The new national accreditation program, called ProAction, was designed with consumers in mind, said Mike Slomp, industry and member services manager with Alberta Milk.
“ProAction is about the social licence to operate, and helps producers to earn the trust of society,” said Slomp. “This is a big part of us trying to earn the trust of consumers in regards to the products we produce.”
That trust was shaken this summer when Mercy For Animals Canada released an undercover video showing animal abuse — including cows being whipped and beaten with chains and canes — at Chilliwack Cattle Sales, the country’s largest dairy farm.
“The Chilliwack incident was a reminder to us that it’s important to have protocols in place to help producers so they and their staff know about appropriate animal care,” said Slomp.
Dairy Farmers of Canada is currently in the second phase of a pilot testing a brand new animal care system model that looks at animal injury score, hygiene, body condition score, and lameness. A number of farms in the province are testing the animal care model.
“If you can do an assessment of an animal on these four elements, that’s pretty much an overall assessment on the status of the care of that animal,” said Slomp.
The milk quality component is already established, with penalties for poor quality and provincial regulations ensuring bacteria levels are at an acceptable level and there are no antibiotic residues. The on-farm food safety requires keeping detailed records based on HAACP (hazard analysis and critical control points) protocols ranging from milk temperature records to dates when antibiotics are administered.

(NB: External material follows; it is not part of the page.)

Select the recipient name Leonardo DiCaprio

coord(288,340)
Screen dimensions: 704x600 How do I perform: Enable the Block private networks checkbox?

The traceability component builds on record-keeping that has long been standard practice in the industry, said Slomp.
“Identification has always been a key thing for dairy producers, since they rely so much on genetics for herd improvement,” he said. “There’s a lot of artificial insemination in dairy, so you’re forever tracking the mother and her offspring.”
The biosecurity component involves tracking visitors and on-farm service providers and even movement from one barn to another on the farm, while the environmental regulations mirror provincial standards already in place.

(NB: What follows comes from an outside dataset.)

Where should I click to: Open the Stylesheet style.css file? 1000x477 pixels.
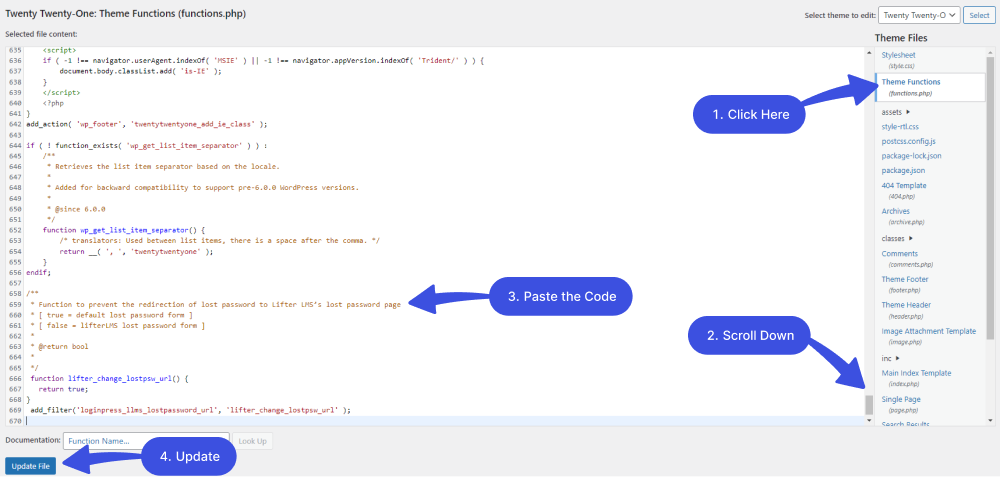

“We have a pretty robust set of regulations in Alberta,” said Slomp. “It deals primarily with manure management, and helps producers understand critical handling measures that need to be in place.”

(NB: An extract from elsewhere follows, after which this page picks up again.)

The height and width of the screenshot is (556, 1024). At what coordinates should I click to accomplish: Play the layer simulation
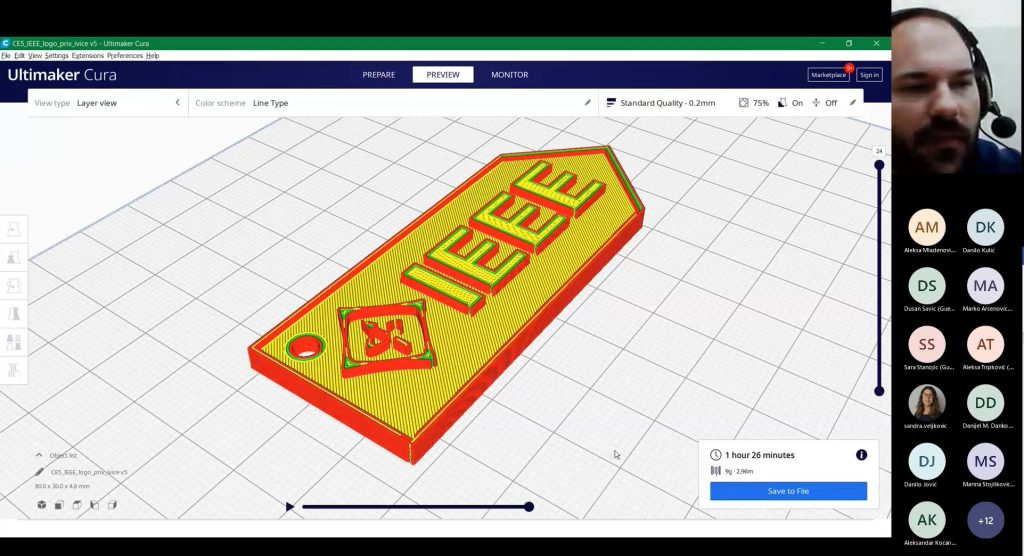[290, 507]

ProAction received unanimous support from all provinces last year and there’s a 10-year time frame for implementing it.
“The support for the program is unanimous, but less than enthusiastic because we’re still not sure how it’s going to be implemented,” said Jeff Nonay, a dairy producer from Legal.
“We were such early adopters of CQM (Canadian Quality Milk) and we were waiting for the East to catch up on that one. Alberta wants to drive ahead, but we don’t want to be running quite as far ahead as we did with CQM.”
While it’s important to provide consumers with information, it’s not a given that proAction will boost trust as most people won’t understand technical terms such as animal lameness or body condition score, said Nonay.
“I think there’s still a lot of gap between a program like proAction and how it will translate to consumer support or understanding for what we do,” he said.
“I don’t know that this is a starting point for a conversation with consumers. We have industry that is way ahead on these issues, but where do you start at a consumer level?… What’s the translation to someone in the grocery store who doesn’t even care to come out to a farm? They just want to know that things are done right.”
The program’s designers have widely consulted dairy producers in meetings across the country, said Slomp.
“One of the principles of proAction is that it has to be designed and built by dairy producers for dairy producers,” he said. “We’ve had some really excellent sessions at these design meetings as we talk to producers and try to figure things out.”